In one of my programs, I would like to put in a search type feature. I would like it, so if the user enters a book name, it returns the call number of the book. I would also like it ti display a message if the library doesn't have this book.
The way I have it is problematic because it looks like this:

int searchEngine()
{
string name;
string number;
cout << "Enter the name of a book: \n";
cin >> name;
[INDENT]if ( name == "BillyBob")
{
[INDENT]number = "CAL 123.45";[/INDENT]
}
//Then LOTS more of the if statements
//followed by...
else
{
[INDENT]cout << "The library doesn't own this book!\n";[/INDENT]
}
[/INDENT]
}

That would make my code huge, and the task would be tedious. Is there any way to get all of this code shortened or off site into a .h file?

As you probably already guessed, you don't do that with a bunch of if statements.

I guess you already have a list of books with their titles and call numbers, maybe other information too. In that case, all you have to do is code a loop that searches the list of books. If you have them stored on disk in a file then use fstream to read each book and compare the book name with user input.

Yeah, I've used ofstream before but never the input. Also, would the text file just have to look like:
BillyBob = CAL 123.45
or something different. Any links/tutorials would be greatly appreciated

you could setup a little database which would just be a file and have the program open up the file and search it for the name, ahh what the heck ill show you what i mean, heres the code.

first make a file in the local directory of your program and call it "books.database"
copy and paste this code into the file and save it, than run the program with the code here that I made.

BillyBob CAL.0
JohnsBook CAL.1
Kreamer CAL.2
History CAL.3
Physics CAL.4
Math CAL.5
Biology CAL.6

now if you type in the search prompt Biology it will return and display CAL.6 as the books number, i dunno the format you want it in so you can play around with it and learn from there but i hope it helps you out.

now heres the code for the program itself.

#include <iostream>
#include <fstream>
using namespace std;

int main()
{
bool BookFound = false;
string name;
string number;
string tempName;
cout << "Enter Book Name: ";
cin >> name;

ifstream LibraryDatabaseFile;
LibraryDatabaseFile.open("books.database");

if (!LibraryDatabaseFile.is_open())
{
cout << "\n";
cout << "error reading the library database";
}

while (LibraryDatabaseFile >> tempName)
{
if (tempName == name)
{
BookFound = true;
LibraryDatabaseFile >> number;
cout << "\n";
cout << "Book Number: ";
cout << number;
}
}
LibraryDatabaseFile.close();
if (BookFound == false)
{
cout << "\n";
cout << "The library doesn't own this book\n";
}
}

You can design the text file any way you want to, unless you were told otherwise. What you posted will work. Another common method is to sepate fields with a comma, assuming a comma does not occur in the book name or other fields.

BillyBob, CAL 123.45

And you use ifstream for input. ofstream is only for output.

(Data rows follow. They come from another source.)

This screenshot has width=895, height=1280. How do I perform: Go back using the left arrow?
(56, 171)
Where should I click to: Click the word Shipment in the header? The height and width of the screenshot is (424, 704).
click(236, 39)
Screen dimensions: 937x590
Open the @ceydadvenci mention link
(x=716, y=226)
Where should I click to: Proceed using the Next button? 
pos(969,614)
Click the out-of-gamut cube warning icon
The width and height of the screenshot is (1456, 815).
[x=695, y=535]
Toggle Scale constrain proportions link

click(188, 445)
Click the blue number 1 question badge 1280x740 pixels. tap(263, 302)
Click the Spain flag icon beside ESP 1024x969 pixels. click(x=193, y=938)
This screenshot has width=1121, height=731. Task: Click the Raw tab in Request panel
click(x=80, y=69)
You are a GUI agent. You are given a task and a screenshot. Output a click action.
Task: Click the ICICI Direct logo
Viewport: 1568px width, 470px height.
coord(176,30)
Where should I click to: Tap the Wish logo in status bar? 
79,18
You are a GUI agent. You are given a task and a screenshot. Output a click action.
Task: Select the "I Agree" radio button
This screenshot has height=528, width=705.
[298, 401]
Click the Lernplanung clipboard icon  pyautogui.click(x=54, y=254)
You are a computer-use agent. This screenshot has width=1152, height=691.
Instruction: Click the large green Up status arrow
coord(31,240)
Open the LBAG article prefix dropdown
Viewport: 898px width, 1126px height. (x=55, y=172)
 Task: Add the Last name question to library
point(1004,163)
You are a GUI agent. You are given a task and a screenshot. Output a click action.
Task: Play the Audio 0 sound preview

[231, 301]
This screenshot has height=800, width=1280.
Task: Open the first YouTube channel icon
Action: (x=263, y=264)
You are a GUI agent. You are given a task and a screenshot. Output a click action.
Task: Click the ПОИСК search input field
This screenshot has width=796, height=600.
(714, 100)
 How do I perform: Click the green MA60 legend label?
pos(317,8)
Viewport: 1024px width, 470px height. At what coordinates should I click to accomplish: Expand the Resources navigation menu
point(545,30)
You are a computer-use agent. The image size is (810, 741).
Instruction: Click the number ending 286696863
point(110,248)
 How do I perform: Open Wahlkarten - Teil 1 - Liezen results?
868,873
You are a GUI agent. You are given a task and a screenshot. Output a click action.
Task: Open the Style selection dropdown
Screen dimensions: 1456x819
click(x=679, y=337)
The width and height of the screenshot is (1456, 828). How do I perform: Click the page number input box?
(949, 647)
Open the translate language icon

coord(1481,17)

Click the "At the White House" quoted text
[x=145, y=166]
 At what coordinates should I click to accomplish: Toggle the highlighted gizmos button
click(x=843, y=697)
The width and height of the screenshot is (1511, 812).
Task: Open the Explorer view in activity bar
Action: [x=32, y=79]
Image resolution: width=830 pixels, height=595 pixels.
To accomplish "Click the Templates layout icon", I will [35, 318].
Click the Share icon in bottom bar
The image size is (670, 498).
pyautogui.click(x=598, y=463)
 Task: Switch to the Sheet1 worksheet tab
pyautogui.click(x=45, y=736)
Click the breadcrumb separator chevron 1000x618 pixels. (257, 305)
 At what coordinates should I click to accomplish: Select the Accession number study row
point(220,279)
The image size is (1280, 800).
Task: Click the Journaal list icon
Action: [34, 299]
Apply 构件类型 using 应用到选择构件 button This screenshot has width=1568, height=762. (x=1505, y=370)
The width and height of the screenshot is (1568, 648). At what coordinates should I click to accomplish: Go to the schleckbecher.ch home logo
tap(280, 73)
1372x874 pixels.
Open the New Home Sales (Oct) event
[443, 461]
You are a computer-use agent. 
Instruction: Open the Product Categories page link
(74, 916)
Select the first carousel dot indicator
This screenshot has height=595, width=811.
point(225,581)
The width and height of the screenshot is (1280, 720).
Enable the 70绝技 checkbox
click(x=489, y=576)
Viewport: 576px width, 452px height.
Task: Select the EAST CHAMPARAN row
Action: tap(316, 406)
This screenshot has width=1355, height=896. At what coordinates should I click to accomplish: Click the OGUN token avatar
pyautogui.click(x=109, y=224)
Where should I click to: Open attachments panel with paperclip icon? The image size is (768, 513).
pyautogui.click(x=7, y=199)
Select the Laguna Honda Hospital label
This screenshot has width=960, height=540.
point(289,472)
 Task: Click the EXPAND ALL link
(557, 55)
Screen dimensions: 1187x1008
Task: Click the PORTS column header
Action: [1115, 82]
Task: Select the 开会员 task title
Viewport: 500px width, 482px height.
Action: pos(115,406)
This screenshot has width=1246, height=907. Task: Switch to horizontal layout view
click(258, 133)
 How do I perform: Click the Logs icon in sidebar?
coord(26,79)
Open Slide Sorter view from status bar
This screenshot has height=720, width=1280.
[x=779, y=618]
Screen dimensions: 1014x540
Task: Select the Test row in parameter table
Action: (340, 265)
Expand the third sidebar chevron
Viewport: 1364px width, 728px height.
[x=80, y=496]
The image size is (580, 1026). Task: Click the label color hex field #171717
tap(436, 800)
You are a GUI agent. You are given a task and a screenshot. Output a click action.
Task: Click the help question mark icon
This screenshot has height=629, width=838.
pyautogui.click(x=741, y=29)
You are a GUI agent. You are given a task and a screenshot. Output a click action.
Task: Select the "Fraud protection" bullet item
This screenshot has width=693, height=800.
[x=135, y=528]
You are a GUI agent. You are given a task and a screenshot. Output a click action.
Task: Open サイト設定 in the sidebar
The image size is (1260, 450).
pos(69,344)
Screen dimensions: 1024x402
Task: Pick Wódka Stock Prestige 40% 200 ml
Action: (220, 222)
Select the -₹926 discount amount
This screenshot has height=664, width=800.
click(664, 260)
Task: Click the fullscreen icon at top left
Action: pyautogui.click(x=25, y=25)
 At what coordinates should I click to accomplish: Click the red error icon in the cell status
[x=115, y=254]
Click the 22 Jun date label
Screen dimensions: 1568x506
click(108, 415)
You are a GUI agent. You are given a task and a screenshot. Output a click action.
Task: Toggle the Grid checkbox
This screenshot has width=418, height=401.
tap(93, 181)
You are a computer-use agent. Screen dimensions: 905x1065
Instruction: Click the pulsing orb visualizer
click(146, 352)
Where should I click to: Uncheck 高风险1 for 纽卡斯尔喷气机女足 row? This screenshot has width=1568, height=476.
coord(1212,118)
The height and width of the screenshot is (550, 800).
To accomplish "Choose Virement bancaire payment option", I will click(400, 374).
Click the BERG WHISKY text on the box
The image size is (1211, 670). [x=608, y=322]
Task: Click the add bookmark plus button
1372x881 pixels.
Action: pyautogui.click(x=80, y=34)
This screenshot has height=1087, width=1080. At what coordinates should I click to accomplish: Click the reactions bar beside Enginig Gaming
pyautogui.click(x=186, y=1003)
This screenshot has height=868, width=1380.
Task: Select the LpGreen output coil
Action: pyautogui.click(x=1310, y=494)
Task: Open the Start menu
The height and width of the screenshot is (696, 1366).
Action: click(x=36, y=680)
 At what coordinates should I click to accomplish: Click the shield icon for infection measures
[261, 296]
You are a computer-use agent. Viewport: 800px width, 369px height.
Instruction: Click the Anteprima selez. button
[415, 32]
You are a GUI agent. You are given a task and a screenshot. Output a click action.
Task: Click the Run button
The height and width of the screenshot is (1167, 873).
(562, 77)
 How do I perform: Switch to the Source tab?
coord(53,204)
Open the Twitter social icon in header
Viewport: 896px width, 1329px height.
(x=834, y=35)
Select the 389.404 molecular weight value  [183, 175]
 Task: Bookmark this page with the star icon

[edit]What ^^^ said works too :) [/edit]

Thanks guys! That worked perfectly! And...If there was other informatin that needed to be displayed I'd just need to put:

LibraryDatabaseFile >> author;
cout << "\n";
cout << "Book Author: ";
cout << author;

or something like that?

yeah just make sure you structure your database file accordingly to how your program reads it.